DÚVIDAS

A propósito das classes de palavras

A abstracção, na gramática, é, pelo que até agora dela estudei, algo frequente.

As noções de vogal e consoante são disso um exemplo. Primeiro, há a noção de fonema: os sons elementares que, combinados de determinada maneira, formam os vocábulos. E é na forma como certos fonemas são produzidos pelos órgãos humanos que se chega às noções atrás mencionadas: as vogais são produzidas expelindo o ar, sem que este encontre qualquer obstrução à sua passagem pelo aparelho fonador; as consoantes já encontram algum tipo de obstrução. É, pois, abstraindo-nos das diferenças que definem este ou aquele fonema e encontrando uma propriedade (ou, eventualmente, mais propriedades) comum a alguns deles que podemos definir novas noções, abstractas — as noções de vogal e de consoante.

Escrevo isto tudo, não para dar lições, mas para colocar uma questão e verificar se percebi bem os métodos da gramática.

A minha dúvida é — chegando ao que interessa — sobre as classes de palavras.

Se bem percebi, as dez classes de palavras são também resultado de uma abstracção. Para justificar a definição de tal noção, penso assim: na língua existe uma imensidade de palavras; os linguistas, ao percorrerem o léxico de uma língua, deram-se conta de que havia algumas delas que serviam para nomear pessoas, coisas, animais, ideias e concluíram que fazia sentido, para efeitos do conhecimento da língua e dessas palavras, apor-lhes uma mesma etiqueta: o substantivo; percorreram outras palavras e concluíram que algumas delas, para lá de aspectos que as diferenciam, convergiam na função que desempenhavam: por exemplo, o adjectivo, que serve para caracterizar o substantivo. E, no fim do caminho pelo léxico da língua, encontraram dez tipos de palavras que, no que à função a desempenhar diz respeito, convergiam.

Ou seja, a noção de classes de palavras resulta da análise das palavras abstraindo-nos da ideia particular que exprimem ou ajudam a exprimir, e considerar apenas em que aspecto convergem no tipo de ideias que exprimem (ou ajudam a exprimir).

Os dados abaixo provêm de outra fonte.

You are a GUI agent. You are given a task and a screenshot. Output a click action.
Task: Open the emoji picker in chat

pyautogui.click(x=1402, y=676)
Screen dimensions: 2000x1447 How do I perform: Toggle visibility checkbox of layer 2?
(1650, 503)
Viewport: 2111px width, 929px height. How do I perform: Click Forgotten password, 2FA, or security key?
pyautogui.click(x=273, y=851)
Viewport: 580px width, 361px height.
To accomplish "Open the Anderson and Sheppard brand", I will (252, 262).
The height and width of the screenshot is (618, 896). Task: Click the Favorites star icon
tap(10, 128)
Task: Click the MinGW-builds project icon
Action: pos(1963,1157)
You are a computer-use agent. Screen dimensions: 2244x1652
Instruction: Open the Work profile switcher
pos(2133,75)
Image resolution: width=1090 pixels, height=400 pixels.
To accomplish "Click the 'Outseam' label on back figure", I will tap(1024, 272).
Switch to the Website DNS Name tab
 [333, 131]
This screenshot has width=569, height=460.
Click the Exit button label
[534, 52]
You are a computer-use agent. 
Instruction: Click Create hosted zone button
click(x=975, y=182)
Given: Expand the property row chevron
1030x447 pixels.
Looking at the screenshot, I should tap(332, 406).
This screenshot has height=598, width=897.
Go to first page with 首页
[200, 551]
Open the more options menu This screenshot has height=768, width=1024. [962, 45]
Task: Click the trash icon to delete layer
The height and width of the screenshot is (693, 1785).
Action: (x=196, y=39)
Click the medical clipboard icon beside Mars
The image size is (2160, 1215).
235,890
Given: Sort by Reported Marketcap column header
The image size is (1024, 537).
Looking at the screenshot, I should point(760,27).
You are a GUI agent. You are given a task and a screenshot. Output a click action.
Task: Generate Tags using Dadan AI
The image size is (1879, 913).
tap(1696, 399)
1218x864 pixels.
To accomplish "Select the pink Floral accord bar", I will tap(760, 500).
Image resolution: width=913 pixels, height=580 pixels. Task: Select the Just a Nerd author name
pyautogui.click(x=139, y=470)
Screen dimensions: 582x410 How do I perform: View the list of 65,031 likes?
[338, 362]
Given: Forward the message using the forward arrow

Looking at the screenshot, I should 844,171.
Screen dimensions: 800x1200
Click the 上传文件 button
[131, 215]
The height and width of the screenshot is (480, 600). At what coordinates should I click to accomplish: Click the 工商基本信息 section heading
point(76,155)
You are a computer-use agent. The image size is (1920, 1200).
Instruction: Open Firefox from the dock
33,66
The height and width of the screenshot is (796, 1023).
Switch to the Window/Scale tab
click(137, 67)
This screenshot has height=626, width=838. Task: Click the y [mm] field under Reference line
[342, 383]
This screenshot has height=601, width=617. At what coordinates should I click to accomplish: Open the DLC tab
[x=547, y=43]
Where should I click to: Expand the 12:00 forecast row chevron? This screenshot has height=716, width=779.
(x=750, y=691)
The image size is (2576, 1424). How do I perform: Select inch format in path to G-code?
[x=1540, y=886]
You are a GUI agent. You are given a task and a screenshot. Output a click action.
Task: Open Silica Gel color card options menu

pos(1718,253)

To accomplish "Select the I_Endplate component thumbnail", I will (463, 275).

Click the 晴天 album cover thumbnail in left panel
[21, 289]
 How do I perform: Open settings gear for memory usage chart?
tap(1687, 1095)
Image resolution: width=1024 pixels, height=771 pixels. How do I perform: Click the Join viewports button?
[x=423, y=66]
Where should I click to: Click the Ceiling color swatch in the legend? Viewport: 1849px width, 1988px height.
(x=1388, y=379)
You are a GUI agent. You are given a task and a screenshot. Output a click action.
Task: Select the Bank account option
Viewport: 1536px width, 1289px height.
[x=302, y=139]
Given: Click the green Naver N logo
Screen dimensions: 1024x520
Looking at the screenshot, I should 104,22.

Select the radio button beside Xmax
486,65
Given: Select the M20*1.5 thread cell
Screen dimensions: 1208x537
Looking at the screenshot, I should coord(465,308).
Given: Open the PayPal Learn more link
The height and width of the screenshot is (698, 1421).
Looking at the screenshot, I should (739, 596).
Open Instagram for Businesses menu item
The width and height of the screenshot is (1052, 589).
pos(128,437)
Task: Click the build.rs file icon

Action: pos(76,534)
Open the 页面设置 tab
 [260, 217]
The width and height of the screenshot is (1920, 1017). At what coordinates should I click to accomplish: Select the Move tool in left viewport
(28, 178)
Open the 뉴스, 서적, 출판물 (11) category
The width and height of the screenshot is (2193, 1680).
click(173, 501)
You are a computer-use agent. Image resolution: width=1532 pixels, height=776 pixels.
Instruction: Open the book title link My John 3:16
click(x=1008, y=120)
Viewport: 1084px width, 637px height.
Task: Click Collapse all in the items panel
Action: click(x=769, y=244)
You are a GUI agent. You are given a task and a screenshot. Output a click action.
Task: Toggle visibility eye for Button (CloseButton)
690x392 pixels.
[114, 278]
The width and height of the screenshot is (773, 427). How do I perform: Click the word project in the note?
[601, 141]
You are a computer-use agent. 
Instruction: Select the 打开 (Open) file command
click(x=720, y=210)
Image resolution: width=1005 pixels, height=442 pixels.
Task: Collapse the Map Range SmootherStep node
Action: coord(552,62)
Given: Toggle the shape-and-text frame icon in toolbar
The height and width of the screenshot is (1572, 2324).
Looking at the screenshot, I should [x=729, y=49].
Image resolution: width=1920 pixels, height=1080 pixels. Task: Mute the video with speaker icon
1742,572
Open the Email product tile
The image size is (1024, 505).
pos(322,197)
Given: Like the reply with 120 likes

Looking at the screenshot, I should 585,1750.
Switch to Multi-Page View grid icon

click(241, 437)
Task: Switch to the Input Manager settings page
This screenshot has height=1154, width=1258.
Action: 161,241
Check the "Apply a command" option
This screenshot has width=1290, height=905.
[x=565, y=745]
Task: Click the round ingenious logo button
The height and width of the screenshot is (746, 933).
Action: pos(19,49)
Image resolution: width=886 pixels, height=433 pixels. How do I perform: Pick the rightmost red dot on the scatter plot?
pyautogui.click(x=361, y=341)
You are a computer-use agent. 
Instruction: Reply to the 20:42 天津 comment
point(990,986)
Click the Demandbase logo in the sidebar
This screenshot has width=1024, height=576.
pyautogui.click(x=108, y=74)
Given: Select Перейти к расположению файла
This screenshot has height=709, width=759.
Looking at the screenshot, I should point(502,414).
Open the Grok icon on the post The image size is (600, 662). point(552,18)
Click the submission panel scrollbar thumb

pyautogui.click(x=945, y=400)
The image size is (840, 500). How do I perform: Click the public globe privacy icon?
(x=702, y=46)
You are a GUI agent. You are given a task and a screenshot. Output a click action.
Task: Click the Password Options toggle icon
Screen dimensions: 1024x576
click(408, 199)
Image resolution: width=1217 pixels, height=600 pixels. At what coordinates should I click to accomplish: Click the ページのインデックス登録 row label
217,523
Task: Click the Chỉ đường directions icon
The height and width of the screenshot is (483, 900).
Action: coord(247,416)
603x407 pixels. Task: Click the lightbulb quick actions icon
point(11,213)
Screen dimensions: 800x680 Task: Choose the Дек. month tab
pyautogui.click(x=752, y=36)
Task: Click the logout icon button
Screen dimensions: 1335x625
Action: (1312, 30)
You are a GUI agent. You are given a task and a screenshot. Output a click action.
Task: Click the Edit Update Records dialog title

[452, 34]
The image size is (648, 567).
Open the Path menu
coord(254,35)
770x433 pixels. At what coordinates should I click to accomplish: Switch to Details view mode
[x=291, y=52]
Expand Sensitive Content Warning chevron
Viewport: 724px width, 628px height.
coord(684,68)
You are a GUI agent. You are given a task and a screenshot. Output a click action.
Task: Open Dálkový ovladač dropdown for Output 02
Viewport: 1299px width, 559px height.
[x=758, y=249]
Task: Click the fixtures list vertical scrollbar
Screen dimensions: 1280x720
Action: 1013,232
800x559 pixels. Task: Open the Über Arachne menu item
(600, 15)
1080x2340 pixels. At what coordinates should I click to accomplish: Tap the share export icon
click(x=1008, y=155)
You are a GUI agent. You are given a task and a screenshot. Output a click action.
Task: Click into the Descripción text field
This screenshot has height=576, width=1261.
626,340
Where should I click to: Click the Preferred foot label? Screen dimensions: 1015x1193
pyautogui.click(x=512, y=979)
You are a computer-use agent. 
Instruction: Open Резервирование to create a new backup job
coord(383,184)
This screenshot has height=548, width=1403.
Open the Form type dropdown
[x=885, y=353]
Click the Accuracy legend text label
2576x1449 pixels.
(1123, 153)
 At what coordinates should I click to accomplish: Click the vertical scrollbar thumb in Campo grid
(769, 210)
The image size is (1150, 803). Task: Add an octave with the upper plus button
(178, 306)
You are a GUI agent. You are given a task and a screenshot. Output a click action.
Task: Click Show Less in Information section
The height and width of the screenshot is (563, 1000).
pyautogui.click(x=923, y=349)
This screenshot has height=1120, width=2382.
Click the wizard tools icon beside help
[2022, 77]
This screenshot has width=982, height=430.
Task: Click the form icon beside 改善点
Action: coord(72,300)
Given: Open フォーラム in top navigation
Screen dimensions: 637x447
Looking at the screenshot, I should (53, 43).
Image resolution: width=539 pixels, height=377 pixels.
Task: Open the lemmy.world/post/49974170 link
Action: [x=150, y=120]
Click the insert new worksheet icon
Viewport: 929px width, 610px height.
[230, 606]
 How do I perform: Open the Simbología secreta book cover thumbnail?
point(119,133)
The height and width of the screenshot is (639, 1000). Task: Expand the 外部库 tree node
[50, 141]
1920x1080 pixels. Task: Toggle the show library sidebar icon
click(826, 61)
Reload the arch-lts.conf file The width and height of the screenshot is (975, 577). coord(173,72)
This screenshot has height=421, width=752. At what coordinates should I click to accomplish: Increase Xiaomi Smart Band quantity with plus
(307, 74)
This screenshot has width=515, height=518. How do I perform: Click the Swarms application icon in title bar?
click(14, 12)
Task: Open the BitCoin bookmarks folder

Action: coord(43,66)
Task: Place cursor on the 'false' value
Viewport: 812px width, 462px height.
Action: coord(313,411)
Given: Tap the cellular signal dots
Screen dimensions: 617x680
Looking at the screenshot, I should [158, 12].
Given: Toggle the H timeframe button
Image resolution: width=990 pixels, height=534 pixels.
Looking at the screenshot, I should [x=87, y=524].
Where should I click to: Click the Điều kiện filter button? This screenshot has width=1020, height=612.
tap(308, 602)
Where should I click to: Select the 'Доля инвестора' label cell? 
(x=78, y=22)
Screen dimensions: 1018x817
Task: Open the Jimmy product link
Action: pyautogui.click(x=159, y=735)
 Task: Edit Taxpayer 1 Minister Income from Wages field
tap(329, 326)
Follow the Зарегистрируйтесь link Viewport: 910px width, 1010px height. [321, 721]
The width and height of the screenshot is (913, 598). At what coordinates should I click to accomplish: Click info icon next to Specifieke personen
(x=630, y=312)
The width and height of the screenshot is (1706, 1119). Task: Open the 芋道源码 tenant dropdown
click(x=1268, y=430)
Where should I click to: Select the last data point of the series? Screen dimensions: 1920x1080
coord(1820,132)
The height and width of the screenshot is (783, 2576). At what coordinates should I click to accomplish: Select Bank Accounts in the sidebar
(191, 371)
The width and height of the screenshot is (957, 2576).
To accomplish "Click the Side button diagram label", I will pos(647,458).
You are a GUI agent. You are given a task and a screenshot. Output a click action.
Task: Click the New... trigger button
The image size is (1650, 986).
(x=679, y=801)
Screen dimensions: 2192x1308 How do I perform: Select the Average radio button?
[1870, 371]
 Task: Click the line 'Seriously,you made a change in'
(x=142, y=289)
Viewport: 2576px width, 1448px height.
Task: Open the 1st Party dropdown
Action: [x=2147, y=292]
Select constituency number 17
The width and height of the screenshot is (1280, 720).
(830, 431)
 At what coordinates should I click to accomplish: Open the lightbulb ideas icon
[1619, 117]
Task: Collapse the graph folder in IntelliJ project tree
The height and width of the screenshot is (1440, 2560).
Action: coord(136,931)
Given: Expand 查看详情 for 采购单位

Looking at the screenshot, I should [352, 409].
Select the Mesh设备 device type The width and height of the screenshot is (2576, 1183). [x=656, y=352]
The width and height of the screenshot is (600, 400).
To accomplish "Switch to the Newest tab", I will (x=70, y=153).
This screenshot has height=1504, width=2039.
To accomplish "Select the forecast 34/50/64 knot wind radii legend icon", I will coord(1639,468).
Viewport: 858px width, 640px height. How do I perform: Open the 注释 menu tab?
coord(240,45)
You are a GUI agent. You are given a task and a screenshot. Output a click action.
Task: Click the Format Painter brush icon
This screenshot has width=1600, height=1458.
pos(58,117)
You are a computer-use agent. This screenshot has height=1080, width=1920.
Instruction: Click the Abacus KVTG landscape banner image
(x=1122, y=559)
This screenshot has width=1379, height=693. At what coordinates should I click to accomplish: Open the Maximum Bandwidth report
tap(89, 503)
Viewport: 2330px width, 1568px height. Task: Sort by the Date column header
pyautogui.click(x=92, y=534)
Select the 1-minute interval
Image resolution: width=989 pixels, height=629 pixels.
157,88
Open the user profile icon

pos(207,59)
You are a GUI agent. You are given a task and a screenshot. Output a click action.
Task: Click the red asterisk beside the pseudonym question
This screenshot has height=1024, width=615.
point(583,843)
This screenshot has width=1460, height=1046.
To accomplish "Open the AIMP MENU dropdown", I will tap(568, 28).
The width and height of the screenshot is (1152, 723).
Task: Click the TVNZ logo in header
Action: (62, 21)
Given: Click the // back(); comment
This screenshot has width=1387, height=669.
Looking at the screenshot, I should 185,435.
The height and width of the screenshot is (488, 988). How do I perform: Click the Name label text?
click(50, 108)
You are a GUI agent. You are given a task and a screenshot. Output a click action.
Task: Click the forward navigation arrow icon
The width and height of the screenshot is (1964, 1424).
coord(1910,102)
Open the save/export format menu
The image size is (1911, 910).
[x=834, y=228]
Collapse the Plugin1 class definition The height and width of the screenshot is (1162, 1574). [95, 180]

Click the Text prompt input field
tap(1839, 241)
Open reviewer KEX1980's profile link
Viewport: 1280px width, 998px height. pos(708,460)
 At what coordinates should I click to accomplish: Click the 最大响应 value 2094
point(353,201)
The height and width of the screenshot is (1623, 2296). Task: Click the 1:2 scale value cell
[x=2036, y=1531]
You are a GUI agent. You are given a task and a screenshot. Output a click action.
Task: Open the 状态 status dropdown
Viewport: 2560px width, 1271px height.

E ainda a propósito das classes de palavras: é raro encontrar nos livros definições claras e simples acerca de cada uma das classes de palavras. Coisa que me deixa confuso. É normal, isto?

Estou certo ou errado?

Espero não ter sido confuso.

Obrigado pela ajuda.

Resposta

Há necessariamente um certo grau de abstracção, quer no estabelecimento das classes gramaticais, quer na sua definição, pelo que a matéria se torna por vezes pouco acessível. A melhor forma de fugir à abstracção é através dos exemplos. Os dicionários podem ser uma ferramenta muito útil, pois, para além do significado das palavras, indicam as classes gramaticais e também apresentam exemplos.

Para a identificação da classe da palavra, muitas vezes o contexto é essencial. É o caso, por exemplo, da pequena palavra a, à qual correspondem três classes gramaticais: artigo, preposição e pronome. Também muitas palavras podem ser verbo ou nome, e só o contexto permite fazer essa distinção. É o que acontece com a palavra rubrica.

As classes gramaticais permitem entender melhor a forma como a língua está estruturada. São um instrumento de reflexão sobre a língua. Num nível mais elaborado, juntamente com as funções sintácticas, são uma ferramenta indispensável para explicar determinadas construções. Mas só o estudo, o treino, a reflexão permitem lidar com elas com relativo à-vontade.

Os textos relacionados que seleccionámos poderão ajudá-lo a compreender melhor esta matéria. De qualquer forma, mais importante do que dominar os conceitos gramaticais, é o domínio da leitura e da escrita, que requerem também muita prática. E, desde já, os nossos parabéns pelo seu interesse pela língua portuguesa!